DebugPointer
Published on

Regex for GSTIN validation

Regex for GSTIN validation

GSTIN stands for Goods and Services Tax Identification Number in India. It is a standard registration number for a person who have registered for Goods and Services Tax(GST). You need to register to GSTIN once you cross a threshold of turnover. In this article let's understand how we can create a regex for GSTIN and how regex can be matched for GSTIN number.

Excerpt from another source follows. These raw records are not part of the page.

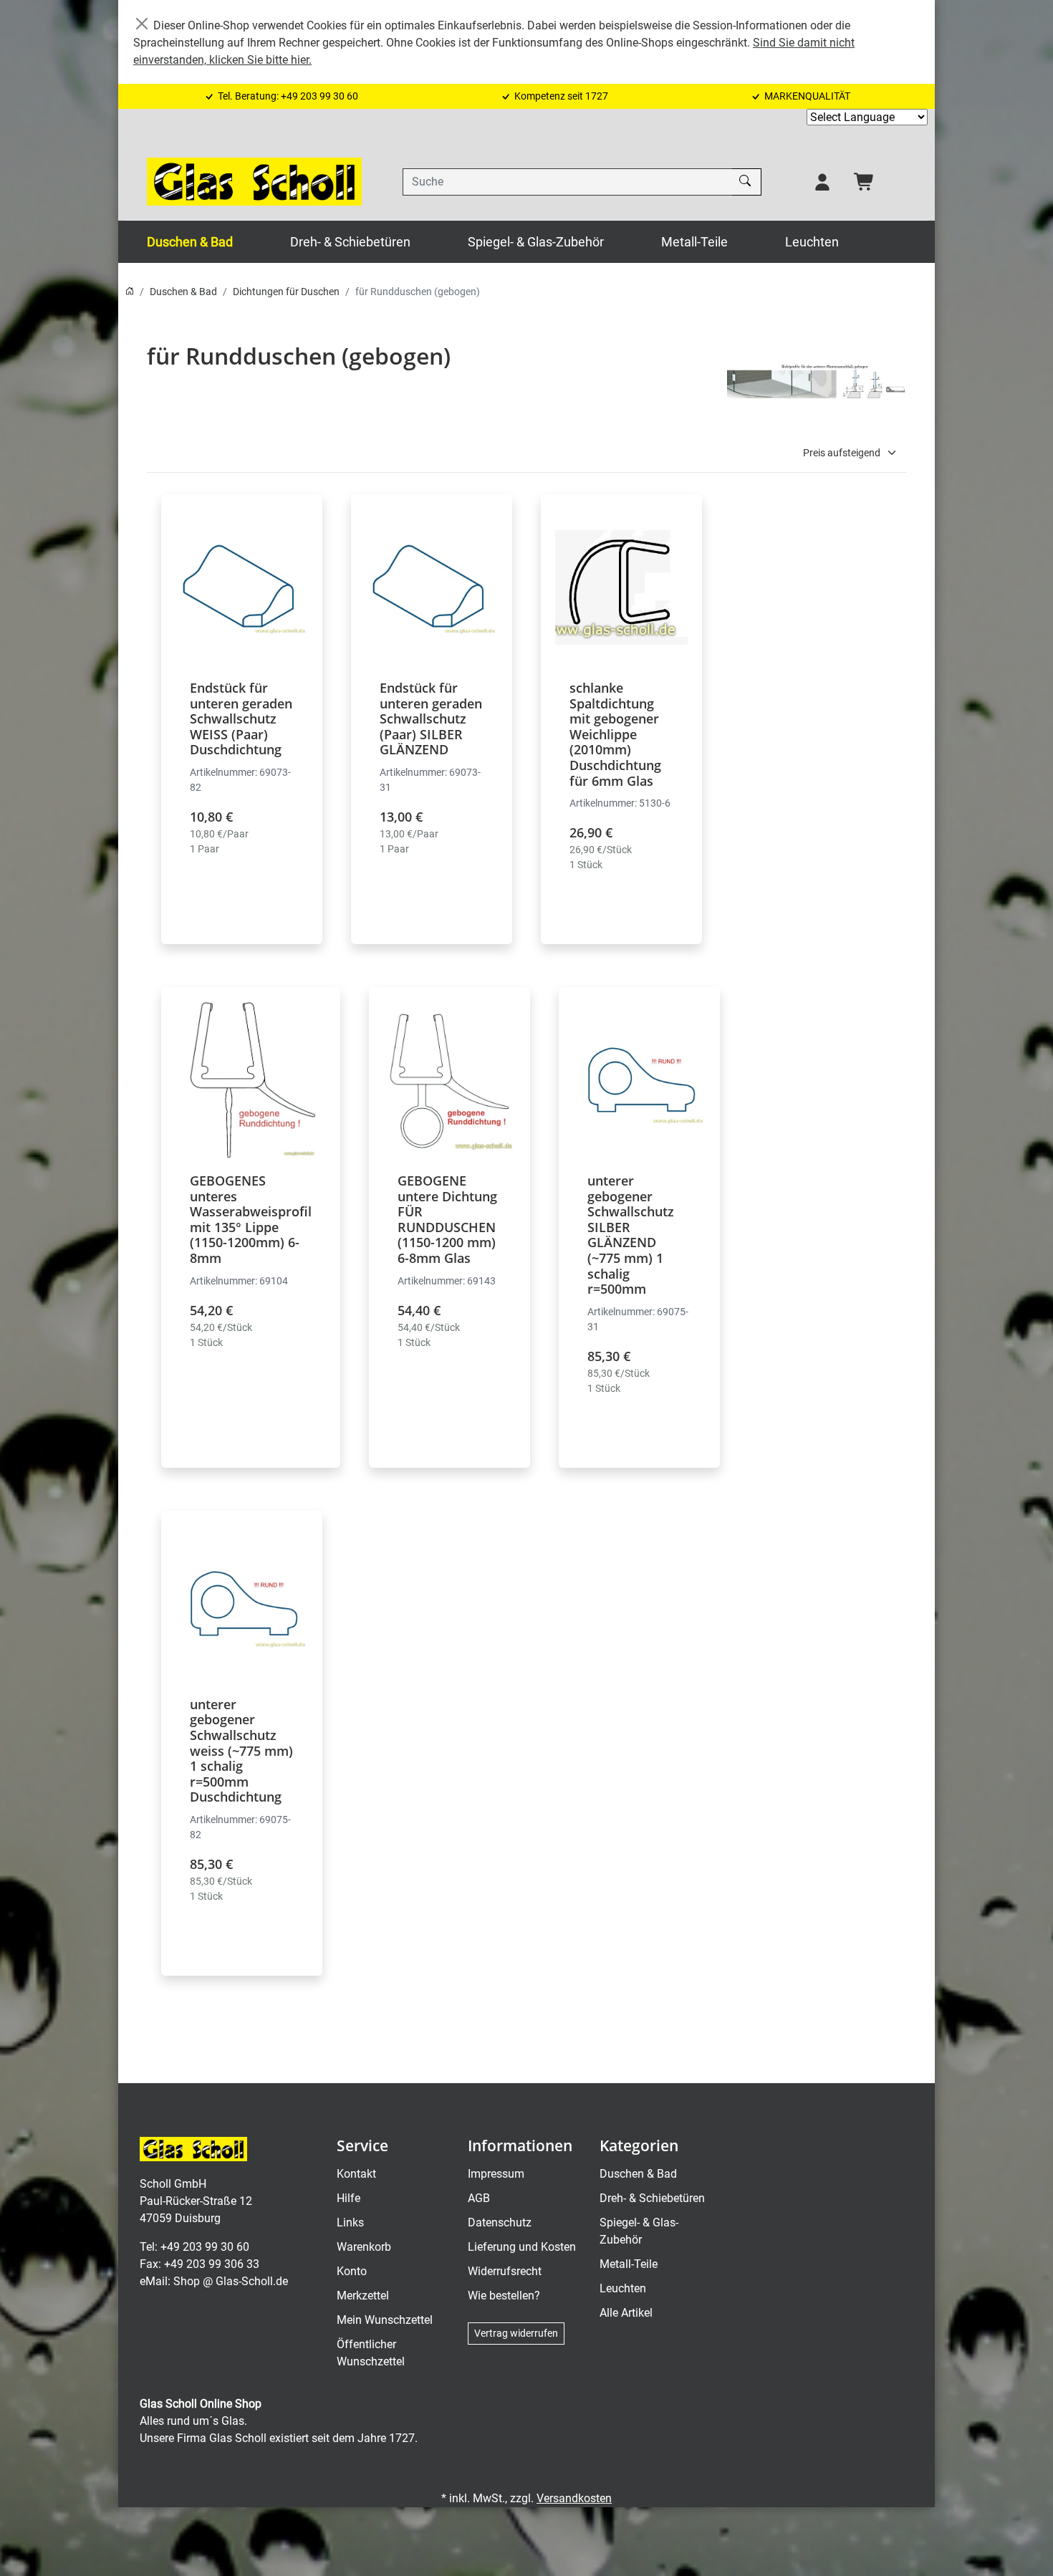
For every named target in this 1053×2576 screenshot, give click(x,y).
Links (350, 2222)
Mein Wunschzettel (385, 2320)
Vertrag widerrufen (516, 2333)
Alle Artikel (626, 2313)
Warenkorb (364, 2247)
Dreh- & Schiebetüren (350, 241)
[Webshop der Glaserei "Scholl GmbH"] (254, 182)
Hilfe (348, 2198)
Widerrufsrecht (505, 2271)
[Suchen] (746, 182)
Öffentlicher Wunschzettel (371, 2352)
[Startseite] (129, 291)
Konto (352, 2271)
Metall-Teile (694, 241)
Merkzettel (363, 2295)
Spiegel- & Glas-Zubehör (536, 241)
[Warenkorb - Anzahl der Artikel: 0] (865, 182)
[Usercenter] (822, 182)
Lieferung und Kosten (522, 2247)
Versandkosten (574, 2498)
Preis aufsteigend (841, 452)
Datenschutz (500, 2222)
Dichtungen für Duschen (286, 291)
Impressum (496, 2174)
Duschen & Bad (190, 241)
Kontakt (356, 2174)
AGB (479, 2198)
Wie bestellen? (504, 2295)
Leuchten (812, 241)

Regex (short for regular expression) is a powerful tool used for searching and manipulating text. It is composed of a sequence of characters that define a search pattern. Regex can be used to find patterns in large amounts of text, validate user input, and manipulate strings. It is widely used in programming languages, text editors, and command line tools.

Structure of GSTIN

  • It should be 15 characters long.
  • The first 2 characters should be a number.
  • The next 10 characters should be the PAN number of the taxpayer.
  • The 13th character (entity code) should be a number from 1-9 or an alphabet.
  • The 14th character should be Z.
  • The 15th character should be an alphabet or a number.

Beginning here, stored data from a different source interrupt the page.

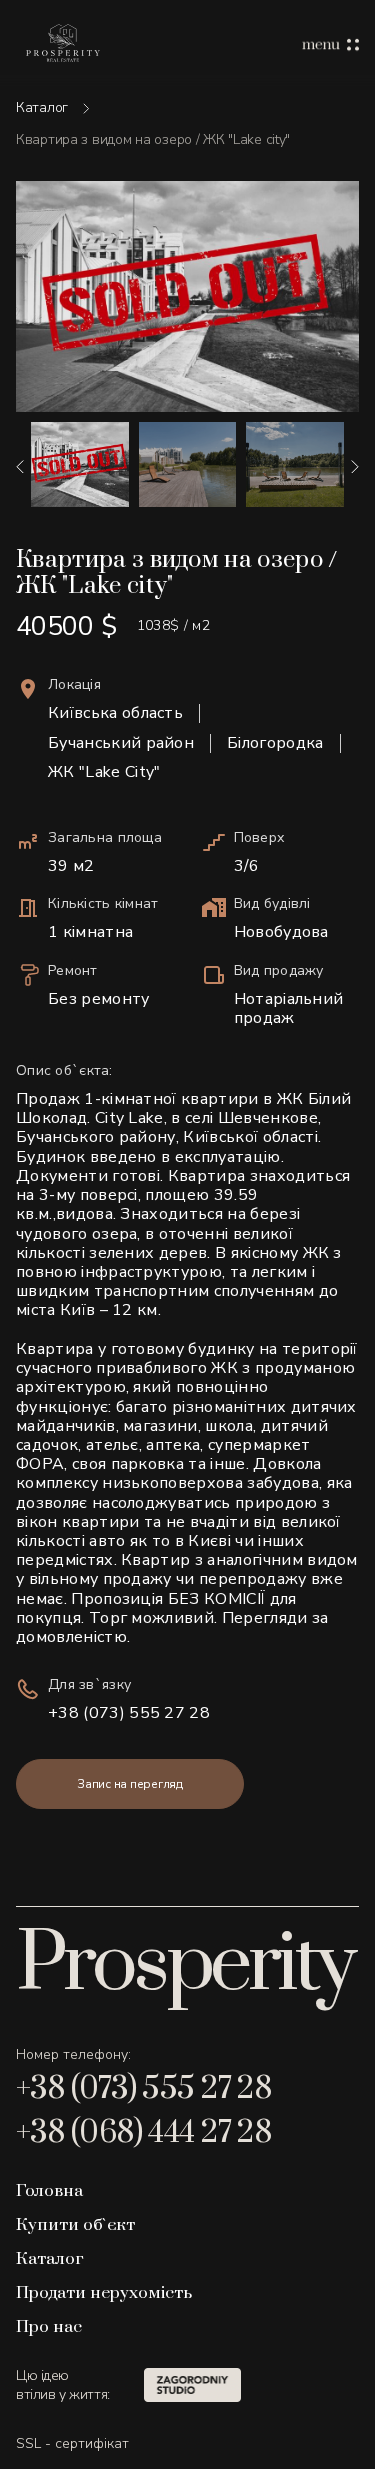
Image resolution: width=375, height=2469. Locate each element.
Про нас (49, 2327)
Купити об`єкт (75, 2225)
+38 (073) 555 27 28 (129, 1713)
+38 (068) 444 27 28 (143, 2133)
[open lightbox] (187, 296)
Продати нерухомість (104, 2293)
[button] (20, 466)
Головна (49, 2191)
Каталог (42, 108)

Regex for checking if GSTIN is valid

Regular Expression-

/^[0-9]{2}[A-Z]{5}[0-9]{4}[A-Z]{1}[1-9A-Z]{1}Z[0-9A-Z]{1}$/gm

Test string examples for the above regex-

Input StringMatch Output
06AAD2V1160H122does not match
13BZWCV3512J1ZBmatches
222222222222222does not match
06AADCV1460H1ZImatches

Here is a detailed explanation of the above regex-

/^[0-9]{2}[A-Z]{5}[0-9]{4}[A-Z]{1}[1-9A-Z]{1}Z[0-9A-Z]{1}$/gm

^ asserts position at start of a line
Match a single character present in the list below [0-9]
{2} matches the previous token exactly 2 times
0-9 matches a single character in the range between 0 (index 48) and 9 (index 57) (case sensitive)
Match a single character present in the list below [A-Z]
{5} matches the previous token exactly 5 times
A-Z matches a single character in the range between A (index 65) and Z (index 90) (case sensitive)
Match a single character present in the list below [0-9]
{4} matches the previous token exactly 4 times
0-9 matches a single character in the range between 0 (index 48) and 9 (index 57) (case sensitive)
Match a single character present in the list below [A-Z]
{1} matches the previous token exactly one time (meaningless quantifier)
A-Z matches a single character in the range between A (index 65) and Z (index 90) (case sensitive)
Match a single character present in the list below [1-9A-Z]
{1} matches the previous token exactly one time (meaningless quantifier)
1-9 matches a single character in the range between 1 (index 49) and 9 (index 57) (case sensitive)
A-Z matches a single character in the range between A (index 65) and Z (index 90) (case sensitive)
Z matches the character Z with index 9010 (5A16 or 1328) literally (case sensitive)
Match a single character present in the list below [0-9A-Z]
{1} matches the previous token exactly one time (meaningless quantifier)
0-9 matches a single character in the range between 0 (index 48) and 9 (index 57) (case sensitive)
A-Z matches a single character in the range between A (index 65) and Z (index 90) (case sensitive)
$ asserts position at the end of a line
Global pattern flags
g modifier: global. All matches (don't return after first match)
m modifier: multi line. Causes ^ and $ to match the begin/end of each line (not only begin/end of string)

Hope this article was useful to match GSTIN regex pattern.